Possible abuse of Seroquel:
The use of quetiapine to enhance or mitigate the negative effects of drugs like marijuana, cocaine, and heroin is known as “seroquelling.”
Seroquel alone does not cause the euphoria or other enjoyable effects commonly associated with drugs of abuse. Although the exact mechanism for the drug’s rewarding effects is yet unknown, its potential for abuse may stem from its capacity to temper the overstimulation brought on by other addictive substances.
Is Seroquel addictive for sleep?
There is proof that Seroquel addiction exists. Patients should exercise caution due to side effects of Seroquel for sleep such as morning hangover symptoms and midday lethargy. Drugs like Seroquel can only cover up sleep issues; they cannot solve them.
Generally speaking, under careful supervision, quetiapine may aid in the treatment of insomnia in individuals who also have associated schizophrenia or mood disorders. According to some evidence, quetiapine may also be used to treat PTSD-related sleeplessness and nightmares. When faced with tough choices regarding the care of patients who are extremely upset, doctors need alternatives to seroquel for sleep.
The evidence is not strong enough to justify using quetiapine widely to treat insomnia in the general patient population. Several groups have advised against taking quetiapine off-label for sleep, including the American Diabetes Association, American Psychiatric Association, American Association of Clinical Endocrinologists, North American Association for the Study of Obesity, and the American Geriatric Society.
Seroquel should be tried before other FDA-approved sleep aids. Additionally, there are non-pharmacological methods like meditation, cognitive behavioral therapy for insomnia, and good sleep habits. To learn more about the kinds of therapies that could be best for you, speak with a healthcare expert.
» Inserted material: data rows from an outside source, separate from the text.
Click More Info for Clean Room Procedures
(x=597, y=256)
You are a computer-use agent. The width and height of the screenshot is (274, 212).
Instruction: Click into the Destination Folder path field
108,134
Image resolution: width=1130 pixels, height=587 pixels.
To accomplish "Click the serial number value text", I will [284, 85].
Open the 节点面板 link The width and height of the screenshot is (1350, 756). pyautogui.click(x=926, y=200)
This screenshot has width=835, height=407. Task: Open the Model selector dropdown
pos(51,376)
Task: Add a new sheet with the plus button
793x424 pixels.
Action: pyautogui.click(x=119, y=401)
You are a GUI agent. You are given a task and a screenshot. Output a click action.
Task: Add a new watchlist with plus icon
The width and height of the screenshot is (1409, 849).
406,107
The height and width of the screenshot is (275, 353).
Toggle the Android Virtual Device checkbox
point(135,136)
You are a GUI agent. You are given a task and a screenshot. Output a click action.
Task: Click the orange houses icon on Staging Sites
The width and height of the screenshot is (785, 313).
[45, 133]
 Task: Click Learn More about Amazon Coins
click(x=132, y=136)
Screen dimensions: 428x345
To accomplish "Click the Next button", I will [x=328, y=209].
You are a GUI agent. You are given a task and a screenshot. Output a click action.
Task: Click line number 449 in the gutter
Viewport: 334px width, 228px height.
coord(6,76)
How much Seroquel for sleep?
Depending on the purpose, the dose might range from 25 mg to 800 mg per day. It is typically low-dose quetiapine, between 25 mg and 100 mg administered before bedtime that is used to treat insomnia. It is advised to take quetiapine close to sleep since it swiftly induces sedation after use.
Is Seroquel used for sleep?
Quetiapine (Seroquel), a second-generation antipsychotic, is being used off-label to treat insomnia in the general population, potentially to avoid mainstream drugs that are known to have addictive properties and negative side effects.
How long does it take for Seroquel to put you to sleep?
The usual dose takes around 30 to 40 minutes. It also depends on the dosage you take (12.5 mg to 800mg).
What can replace Seroquel for sleep?
Few of the medications like Trazodone, and Doxepin. However, gastrointestinal adverse effects were reported in trazodone and doxepin-treated patients than in quetiapine-treated patients. Other treatments include therapies and natural remedies.
When to take Seroquel for sleep?
It is typically low-dose Seroquel, between 25 mg and 100 mg administered before bedtime that is used to treat insomnia. It is advised to take this medication close to sleep since it swiftly induces sedation after use.